Bingo! Nvidia surpassed the sales expectations once again and announced total sales of $22bn for the Q4 of last year – that’s a 22% growth compared to the quarter before and an eye popping 265% growth compared to the same period last year. Their data center unit revenue alone hit $18bn – that’s more than what they made during the entirety of the previous quarter. That number is up from $3.6bn generated for the data center unit during the same period last year. ‘Accelerated computing and generative AI have hit their tipping point’, said the company CEO, ‘demand is surging worldwide across companies, industries and nations’. Cherry on top: for the current quarter, Nvidia said that they will deliver $24bn sales. And given the track record of the past year, we must admit that there is a stronger case for the company to deliver on its promise than otherwise.
Nvidia jumped 10% in the afterhours trading as predicted by options positioning and will hit a fresh ATH at the open. This time, the idea that speculation is partly responsible for Nvidia’s shine will be on the back of investors’ mind, but investors must admit that a part of the rise is well funded and well deserved. So, there you go, ladies and gentlemen, a potential misstep from Nvidia that would hammer the AI rally has simply not come. What now? The rally will probably continue. Until when? Until a misstep.

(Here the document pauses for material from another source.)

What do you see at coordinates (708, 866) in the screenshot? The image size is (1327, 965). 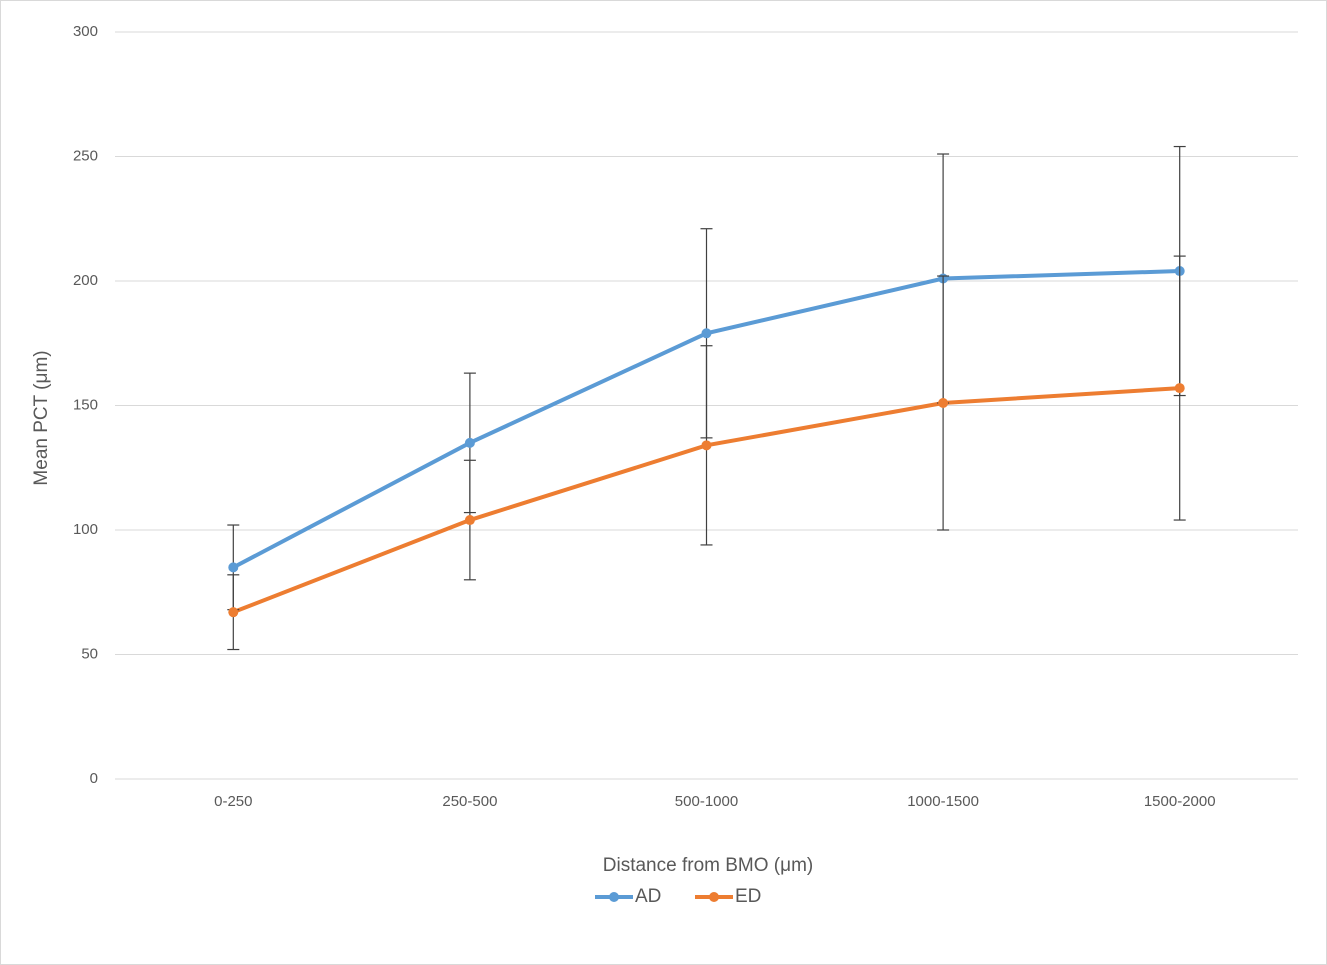 I see `x-axis-label: Distance from BMO (μm)` at bounding box center [708, 866].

Of course, Nvidia will see challenges on its way up. First the revenue growth will likely stabilize, and the euphoria regarding growth and growth perceptions will level out. Competition will come in, regulation will come in and China will be a drag regarding the stateside sales. China stood for 20% of the revenues last year, and their part of Nvidia’s sales will fall below 10%. But on the other hand, Nvidia is unlikely to be constrained by drying demand anytime soon. They will more likely be constrained by their own capacity to respond to the fast-surging demand, and that will make the future revenues finite. This being said, the company managed to decrease its lead times for GPU orders from 8-11 months to just 3-4 months, indicating room for further growth peak.
And it’s worth noting that, yes the AI rally is compared to the dot.com bubble – which ended in tears for many internet companies, but during the dot.com bubble that preceded a massive internet crash, valuations were getting ahead of earnings. What’s different with AI is, earnings are getting ahead of valuations. Some company valuations are extremely high, but overall, there is a huge amount of investment concretely flowing in. And that’s something beyond speculation.
As such, Nasdaq futures are up by 1.50% at the time of writing. It will be a good day.
Now in a rare occurrence, Nvidia stole the light from the Federal Reserve (Fed) minutes released yesterday. The news were not enchanting from the doves’ point of view. Minutes showed that most Fed members are concerned more about moving quickly to cut rates than concerned about keeping the rates high for long. Interestingly, activity on Fed funds futures gives more than 70% chance for a rate cut to happen in June, anyway, but any further evidence that inflation is picking up momentum could easily hammer that expectation, and make the Fed’s job harder for what they call the ‘last mile’.
On a side note, Biden announced that 150’000 student loan borrowers will have their debt forgiven, for a total amount of $1.2 trillion. And that’s just one area where government spends big to keep the US economy strong as it is, at least until November elections. Plus, oil prices are upbeat. Crude oil is trying to drill above the $78pb level, a major Fibonacci resistance that distinguishes between the actual negative trend and a medium-term bullish reversal, while US gasoline bulls are coughing back to life after more than 6-month silence. The rising gasoline prices should also show up in the next few inflation readings. Therefore, the Fed policy easing may not go according to the plan.
Consequently, I am NOT surprised that the Fed members won’t rush toward the exit, but I am surprised that the USD bulls are hard to bring on board. The US dollar index slipped below the 100-DMA, and below its ytd bullish channel base, the EURUSD cleared its 200-DMA and is now trading above the ytd descending channel. Cable looks upbeat above its 200-DMA, whereas the Japanese yen – which was supposed to be the rising star of the year, is pretty much the only major currency that doesn’t see demand. The USDJPY is above 150 despite a broad-based weakness in the US dollar.
Today, the Eurozone PMI numbers will give an idea on the fragile health of the euro area economies, while inflation is expected to have fallen 0.4% on a monthly basis, and core inflation is seen 0.9% lower on a monthly basis too for January. Softer-than-expected inflation and gloomy PMI numbers could stall the euro bull’s endeavor to beat the dollar bulls. Fundamentals back a softer euro against the greenback than the contrary.